Task objective: List every line in the data below that contains the string "height". The match is case-sensitive.

[start of Supplied information]

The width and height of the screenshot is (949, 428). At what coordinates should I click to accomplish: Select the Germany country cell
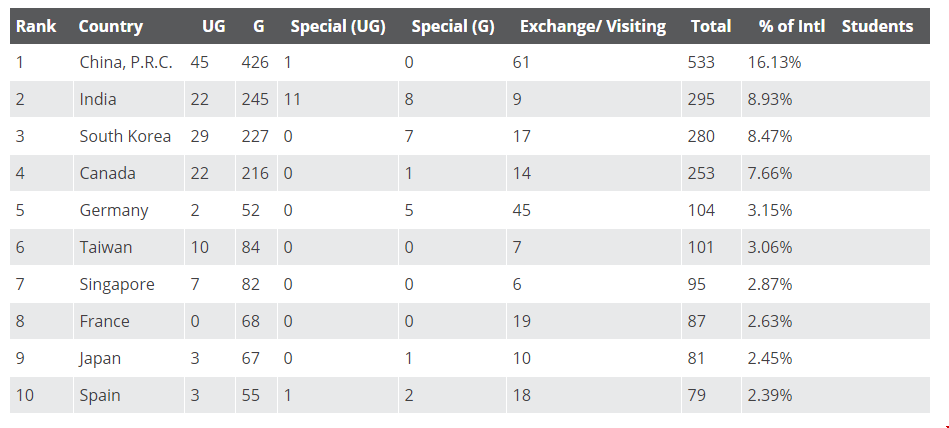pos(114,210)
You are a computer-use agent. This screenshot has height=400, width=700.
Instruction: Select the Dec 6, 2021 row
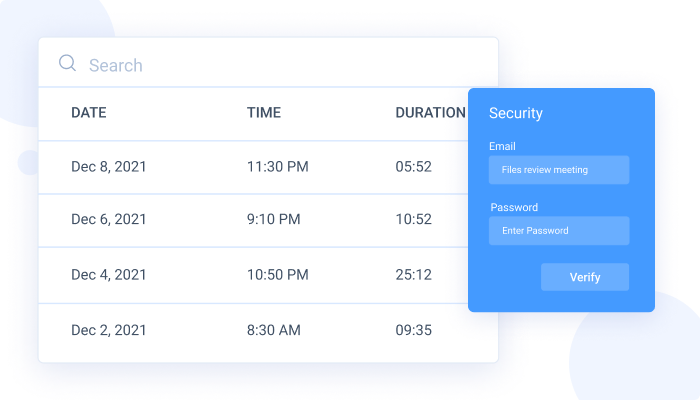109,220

[end of Supplied information]
[start of Supplied information]

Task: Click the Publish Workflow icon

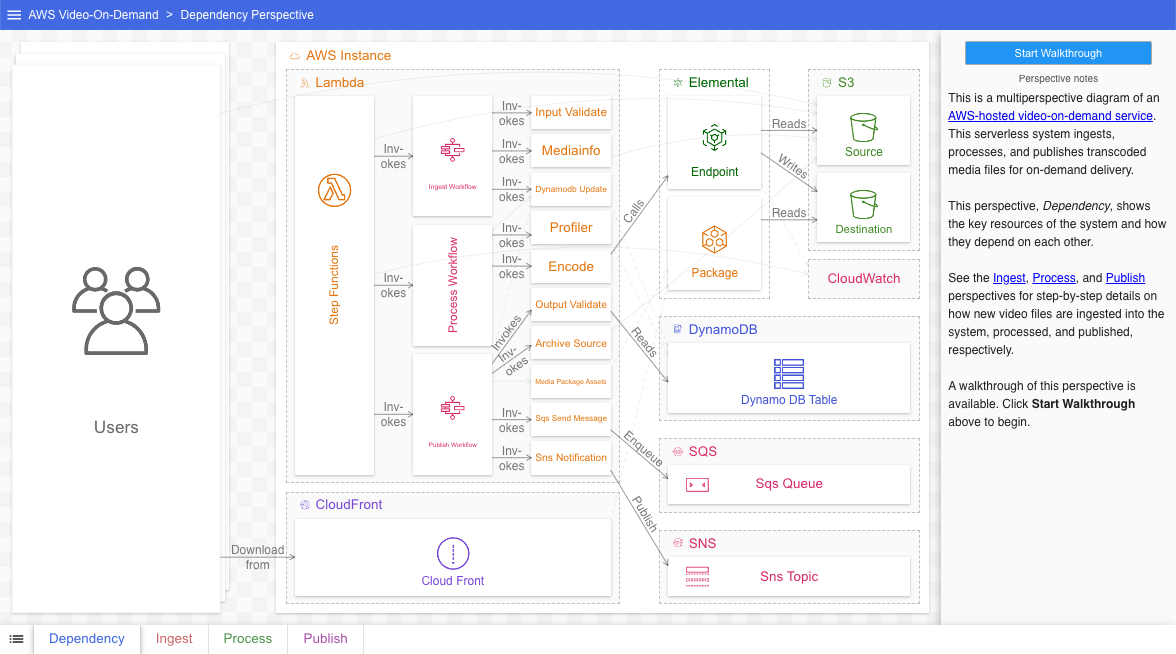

[end of Supplied information]

Full output:
The width and height of the screenshot is (949, 428). At what coordinates should I click to accomplish: Select the Germany country cell
You are a computer-use agent. This screenshot has height=400, width=700.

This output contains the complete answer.